Schools on the island do not ‘exclude’ children but can ‘suspend’ them for up to 10 days, beyond which the governors have to approve. Only the DE can uphold a permanent ‘expulsion’ – and, as it then becomes responsible for the education of that child, you can imagine how willing it is to do so!
The fall-back position is for governors to approve the head’s recommendation for suspensions of longer than 10 days and to review and extend these every month. From September, we will have to arrange 25 hours of tuition for suspended children. The temptation to use the loophole of arranging special educational provision without suspension, thereby avoiding the requirement for full-time education, will be great. We are now working collectively on this issue to look at pooling resources and improving provision for children with behaviour, emotional and social difficulties.
‘Not England’
Recently, we have discovered a number of different areas in which we now are classified as ‘not England’. I leave readers to decide whether these are advantageous or not:
- We cannot join the National College for School Leadership.

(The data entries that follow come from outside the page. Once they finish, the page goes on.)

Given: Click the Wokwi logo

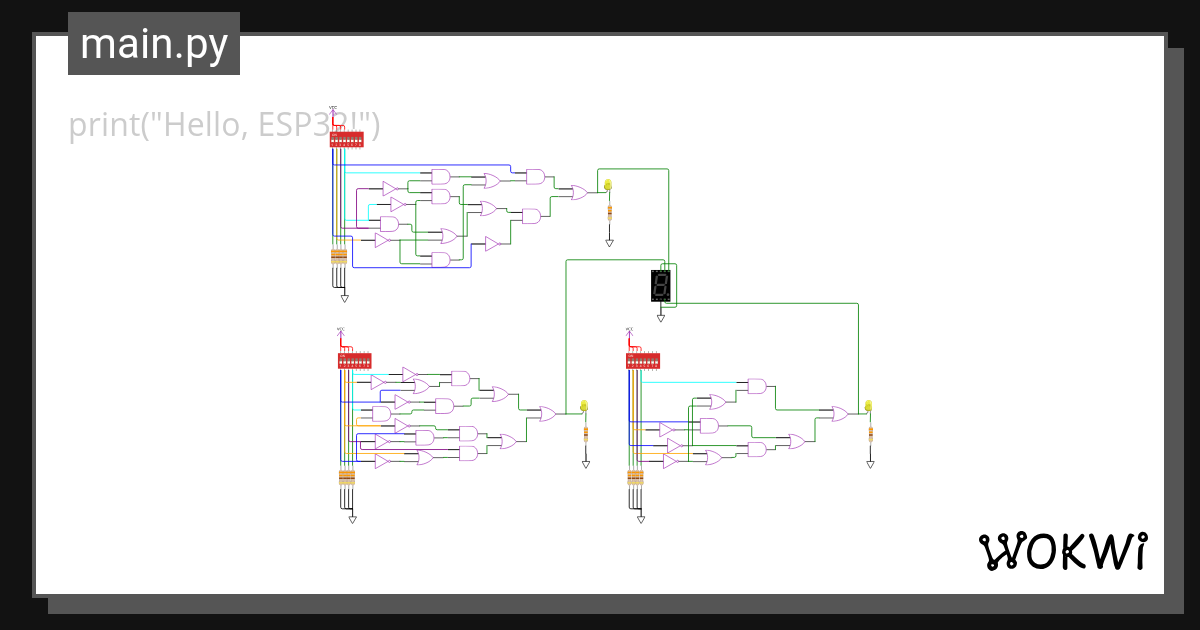Looking at the screenshot, I should point(1062,551).
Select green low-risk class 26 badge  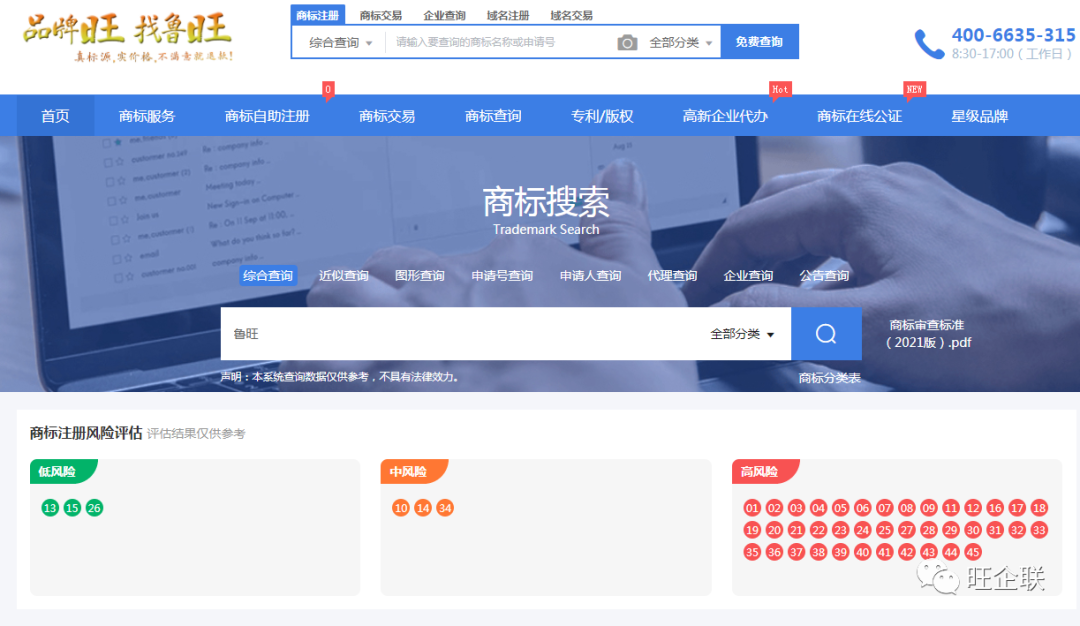click(x=94, y=508)
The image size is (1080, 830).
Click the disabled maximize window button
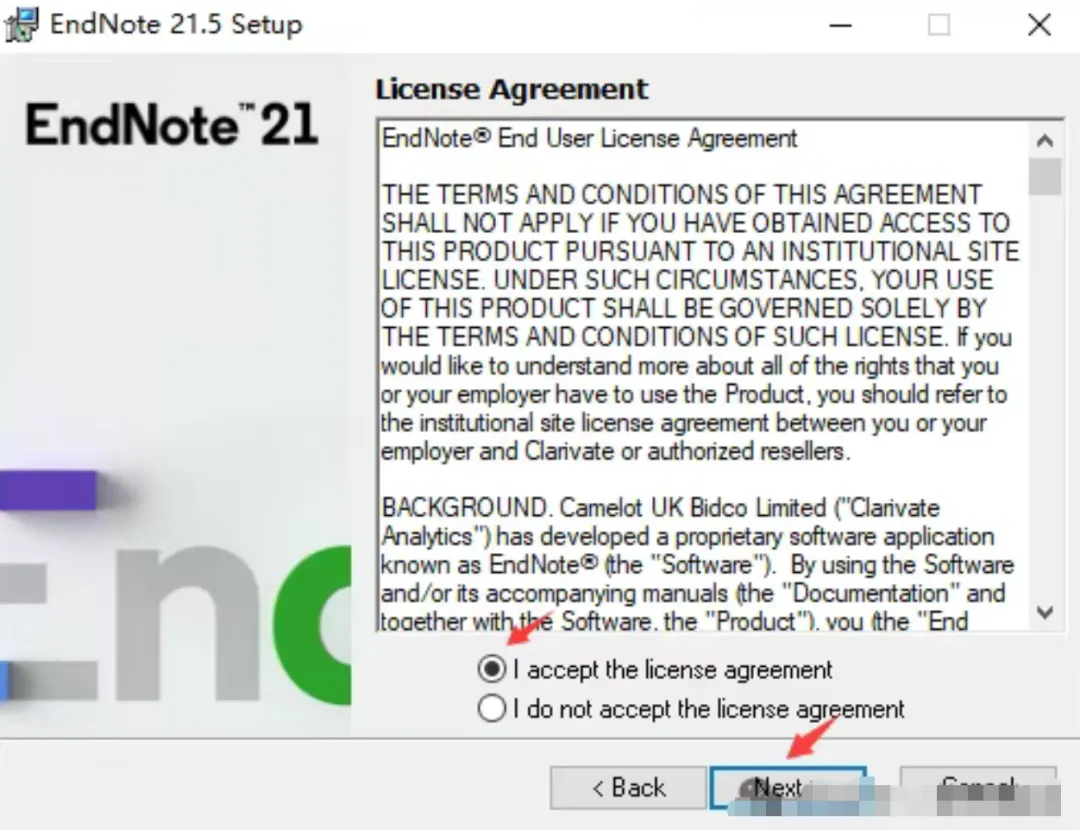[939, 25]
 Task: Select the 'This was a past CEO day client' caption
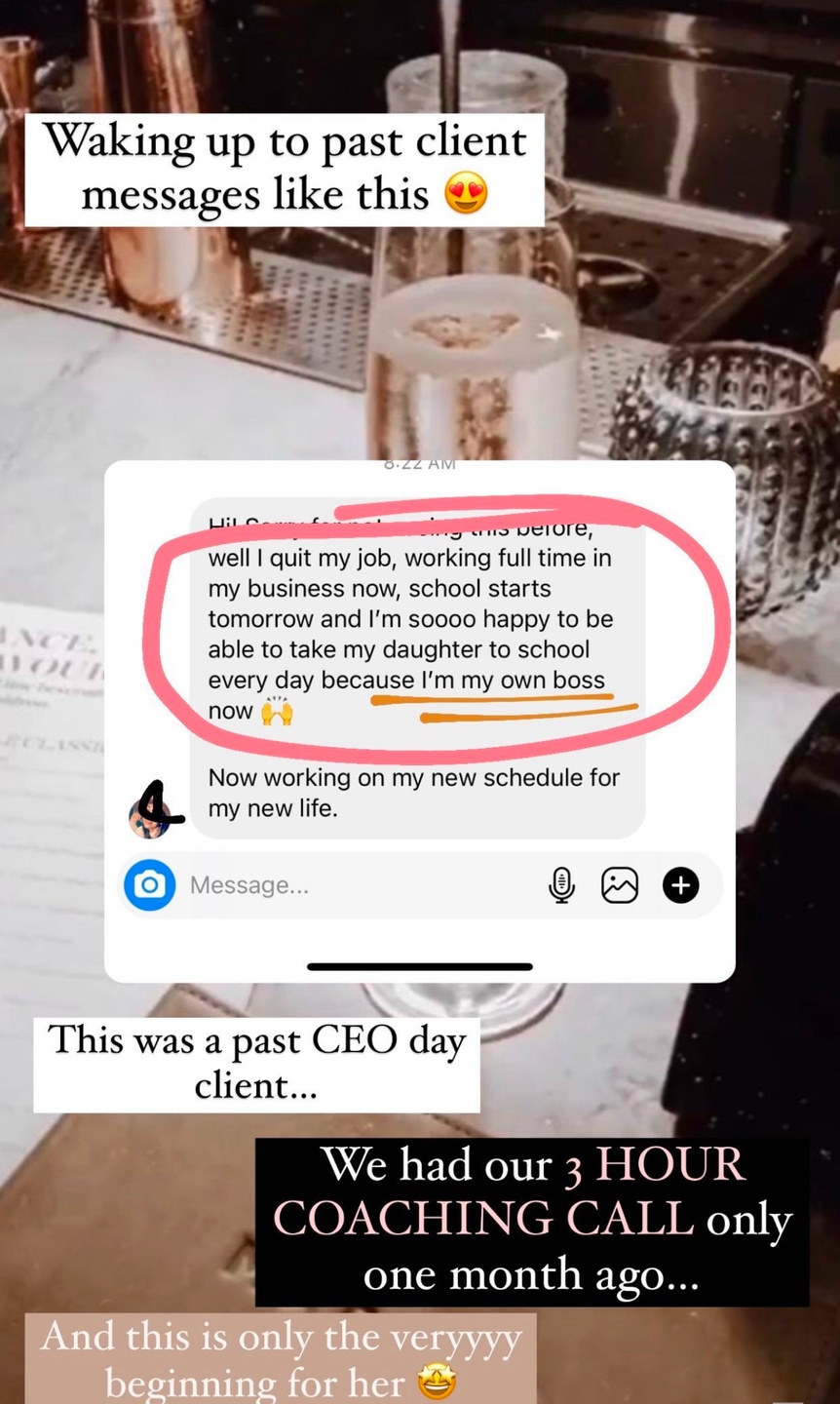tap(256, 1064)
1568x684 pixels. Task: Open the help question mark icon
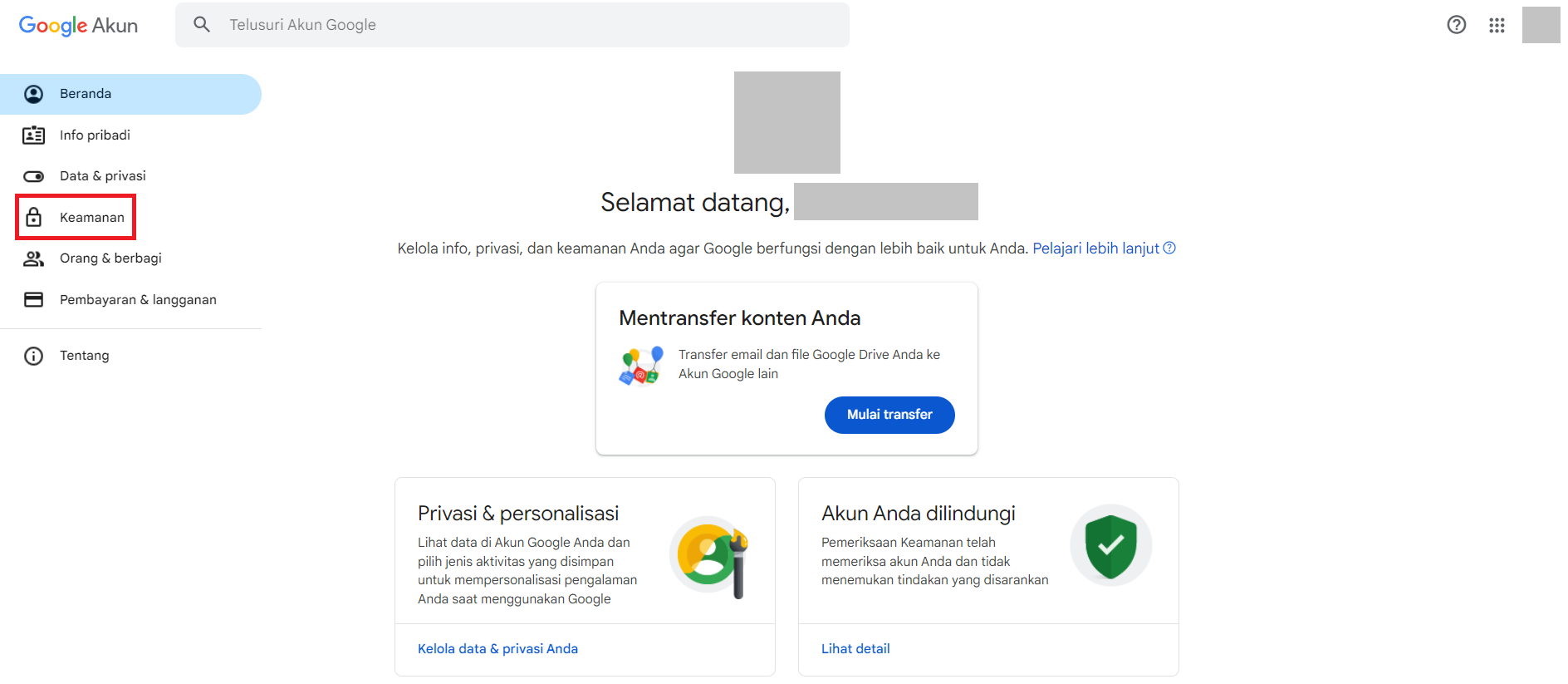coord(1456,25)
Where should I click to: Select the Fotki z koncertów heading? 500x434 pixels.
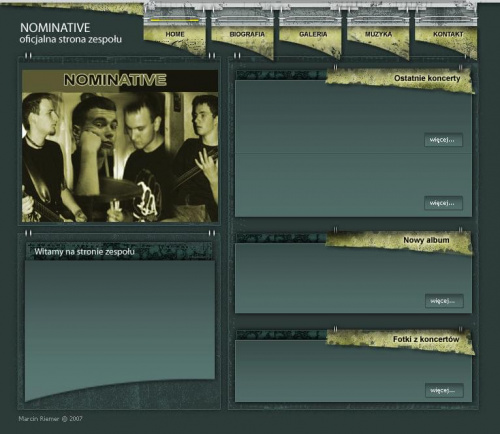pos(426,339)
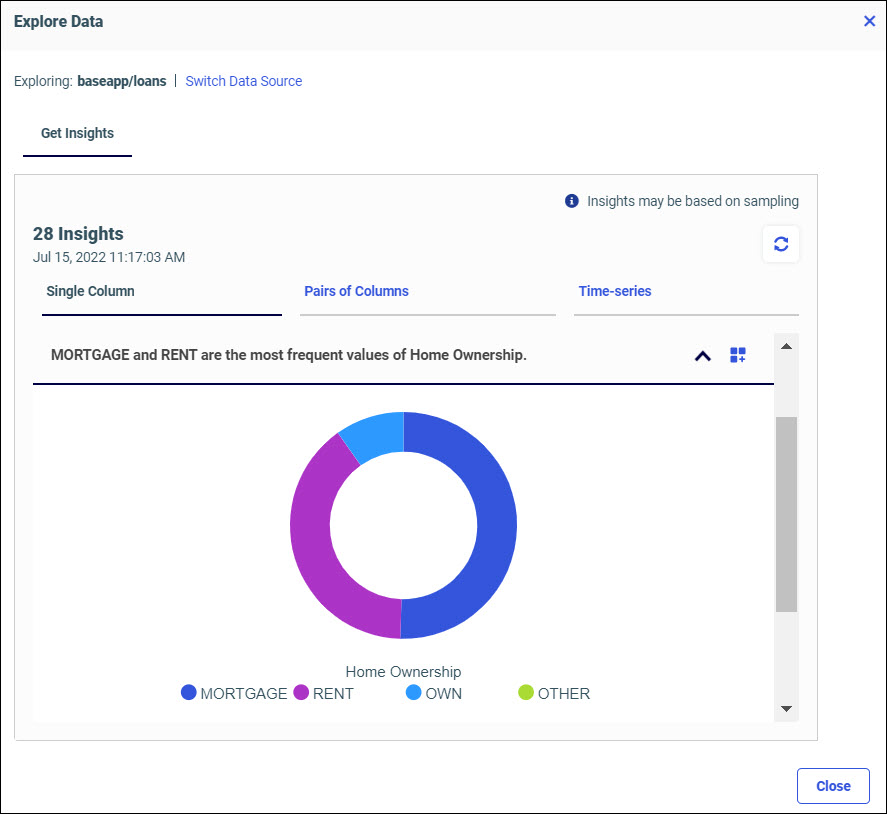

- We have to pay for affiliation to the National Academy for Gifted and Talented Youth.
- The QCA wrote to inform us last month that, should we wish to use KS2 or KS3 test papers, we will have to pay for them and will not be able to have them marked by the English examiners. (This led to a decision by the DE to abolish the use of the tests unless schools choose to implement them themselves!)
- We have no league tables.
We also teach the Manx National Curriculum, which is very much the same as the English version but with elements of Manx culture and history included. Students take GCSEs and AS/A2 exams.
A key difference with England is that Ofsted has no remit on the island. The DE operates as both the central government and the local advisory and school improvement service. The latter is a recent innovation following an Ofsted-style inspection of the DE. The DE employed NIAS to conduct Ofsted-style inspections of each school between 1999 and 2001.
We have recently introduced a policy of school self-review and evaluation with a SEF remarkably similar to that produced by Ofsted (but not interactive or online) and we now have a link adviser. We have no PANDA but produce all of our own data.
And finally…
The Isle of Man is a beautiful place to live: from my home I can see across the Irish Sea to Scotland. We have a work/life balance that allows me to get home most days in time for a walk on the beach on a summer’s evening. The community still values education and society and most children and their parents are supportive of the school and its aims. However, there is a growing tendency for those parents who wish to complain to go ‘straight to the top’, which does mean the minister, rather than contacting the school – but usually he listens to our side of the matter too.
Despite the irritations and frustrations here, I would not move back to England as it is now. Every week I read the TES and look at the adverts for secondary headships in England. Somehow the plethora of sportsmarks, specialist school status and boasts of being oversubscribed and highly placed in league tables fail to tempt me into applying.
Here on the island, we watch with interest all the initiatives and new strategies being launched, acclaimed and then overtaken. We can choose which, if any, to implement while we take pride in running a truly comprehensive system. Working together, the five secondary heads can help to influence policy from the very top and shape the education system that we believe best serves the young people of our island community.
And on that note, the sun’s out and it’s time for my walk on the beach.